Slightly Off Center

Slightly Off Center

By Dennis Hinkamp

The Age of Whatever: Applauding parents, however they came to be.
by Dennis Hinkamp

The software is not yet coded to diagram the meandering and defoliated branches of my family tree. When I go into the church genealogy library, the “gone to lunch” or “server updating” signs go up. I may have actually driven some of them to start drinking coffee — the hard stuff, not decaf.

That’s okay. The nuclear family is aptly named; a volatile mix always ready to blow up. And, to bludgeon the analogy, it’s the deterrent that some like to hang onto.

My seldom seen stepsister died this week. If not for Facebook, I would have never known. For all its distracting ills, social media keeps us together in our nomadic lives. This is the new norm: My half-sister adopted my RIP stepsister’s grandchild which makes me?… I have no idea; something third twice removed who’s on first? Nobody really planned this; life happens and we should support and celebrate anyone who wants to commit to anyone.

Have you ever done a Monday morning debriefing of the typical family reunion? It makes the rift between Israel and Iran seem solvable by someone as comical as Joe Biden or unelectable as John Kerry.

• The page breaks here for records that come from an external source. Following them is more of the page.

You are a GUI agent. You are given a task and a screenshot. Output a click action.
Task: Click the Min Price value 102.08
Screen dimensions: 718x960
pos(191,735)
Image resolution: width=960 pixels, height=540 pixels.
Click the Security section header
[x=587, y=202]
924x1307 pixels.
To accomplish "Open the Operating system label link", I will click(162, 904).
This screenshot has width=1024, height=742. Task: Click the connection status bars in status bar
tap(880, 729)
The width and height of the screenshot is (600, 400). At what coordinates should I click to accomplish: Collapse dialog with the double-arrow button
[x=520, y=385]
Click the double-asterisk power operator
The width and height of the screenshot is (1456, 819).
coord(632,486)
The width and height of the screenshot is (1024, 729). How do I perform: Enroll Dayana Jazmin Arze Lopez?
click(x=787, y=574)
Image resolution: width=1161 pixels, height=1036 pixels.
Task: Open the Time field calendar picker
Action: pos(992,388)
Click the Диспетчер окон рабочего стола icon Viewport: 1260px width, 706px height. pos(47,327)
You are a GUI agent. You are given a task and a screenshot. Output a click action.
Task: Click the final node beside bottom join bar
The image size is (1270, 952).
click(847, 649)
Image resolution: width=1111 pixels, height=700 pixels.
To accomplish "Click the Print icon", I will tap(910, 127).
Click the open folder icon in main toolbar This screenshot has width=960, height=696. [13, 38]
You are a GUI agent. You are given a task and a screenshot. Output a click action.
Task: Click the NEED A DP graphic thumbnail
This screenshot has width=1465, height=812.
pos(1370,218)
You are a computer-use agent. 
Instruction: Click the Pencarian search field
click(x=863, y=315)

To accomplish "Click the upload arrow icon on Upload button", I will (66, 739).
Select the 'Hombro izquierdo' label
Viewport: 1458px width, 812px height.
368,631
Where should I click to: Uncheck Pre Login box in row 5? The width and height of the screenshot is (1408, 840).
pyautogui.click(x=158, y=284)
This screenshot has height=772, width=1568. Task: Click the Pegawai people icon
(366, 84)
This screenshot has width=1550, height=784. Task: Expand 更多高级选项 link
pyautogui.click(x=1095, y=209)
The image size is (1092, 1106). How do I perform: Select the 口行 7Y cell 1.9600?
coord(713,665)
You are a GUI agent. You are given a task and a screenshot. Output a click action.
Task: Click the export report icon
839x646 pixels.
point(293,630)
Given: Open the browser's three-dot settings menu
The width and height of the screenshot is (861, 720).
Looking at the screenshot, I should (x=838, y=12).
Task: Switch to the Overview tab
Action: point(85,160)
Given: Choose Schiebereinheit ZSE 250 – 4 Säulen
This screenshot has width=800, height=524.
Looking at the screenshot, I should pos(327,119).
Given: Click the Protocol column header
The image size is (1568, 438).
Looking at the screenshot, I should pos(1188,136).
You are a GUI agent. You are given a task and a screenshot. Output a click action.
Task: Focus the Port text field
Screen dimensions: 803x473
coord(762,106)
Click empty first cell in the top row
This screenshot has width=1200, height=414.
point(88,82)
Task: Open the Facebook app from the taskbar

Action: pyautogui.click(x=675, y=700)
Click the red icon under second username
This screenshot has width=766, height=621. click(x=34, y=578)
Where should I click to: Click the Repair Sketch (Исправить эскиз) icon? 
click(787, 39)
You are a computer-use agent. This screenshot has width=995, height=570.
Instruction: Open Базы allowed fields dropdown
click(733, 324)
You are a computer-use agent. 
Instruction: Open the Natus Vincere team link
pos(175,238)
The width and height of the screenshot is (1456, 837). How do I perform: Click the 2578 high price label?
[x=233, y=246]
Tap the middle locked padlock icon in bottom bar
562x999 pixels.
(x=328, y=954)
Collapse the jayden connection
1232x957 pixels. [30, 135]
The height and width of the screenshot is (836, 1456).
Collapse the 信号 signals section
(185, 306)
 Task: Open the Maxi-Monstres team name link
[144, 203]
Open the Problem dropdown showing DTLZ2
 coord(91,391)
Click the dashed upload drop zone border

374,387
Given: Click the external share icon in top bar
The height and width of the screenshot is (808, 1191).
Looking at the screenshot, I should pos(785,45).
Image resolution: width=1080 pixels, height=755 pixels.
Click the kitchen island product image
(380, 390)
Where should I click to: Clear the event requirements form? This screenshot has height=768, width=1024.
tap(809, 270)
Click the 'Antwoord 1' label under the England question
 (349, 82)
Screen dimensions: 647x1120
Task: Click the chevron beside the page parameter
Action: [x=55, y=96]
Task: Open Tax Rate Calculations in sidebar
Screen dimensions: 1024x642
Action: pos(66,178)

“Hey, maybe if the leaders of your two countries could just rent a houseboat on Lake Powell for a week you could work things out?” I imagine them saying.

No, I’m pretty sure this would be a prelude to the Biblical end times Revelations war.

So y’all go on with your sanctity of the family and the end of life as we know it. Does it really matter if Adam and Steve or Eve and Yvette adopt a child? Or, if anyone of any gender unrelated twice removed procreates in a Petri dish? Have you thought this through? Hey, I have been around a lot of kids; parenting is the worst-paying job in the universe. I applaud and support anyone brave enough to voluntarily raise children.

Now, let me comment on Utah’s recent same-sex-marriage birth certificate issue (bit.ly/cat1509bc): Birth certificates have not reflected reality for a long time. Mine says Ronald Hinkamp is my father, even though he had nothing to do with my conception and, in fact, was physically incapable of fathering children (mumps; note to the anti-vaccine folks). Legal adoptions often alter biological reality in favor of parental reality; it’s just paperwork. I knew who raised me and who to send the Mother’s Day and Father’s Day cards to.

On a sort of side note, but related to our village-to-raise-a-child concept: What could possibly be gay about scarves and knee socks on boys? Thanks for finally coming to your senses, Boy Scouts of America. Utah, it’s your move.

Girls will be boys, and boys will be girls.
It’s a mixed up, muddled up, shook up world,
Except for Lola. Lo lo lo lo Lola. —The Kinks

Dennis Hinkamp applies his parenting skills to the wise care of one French bulldog.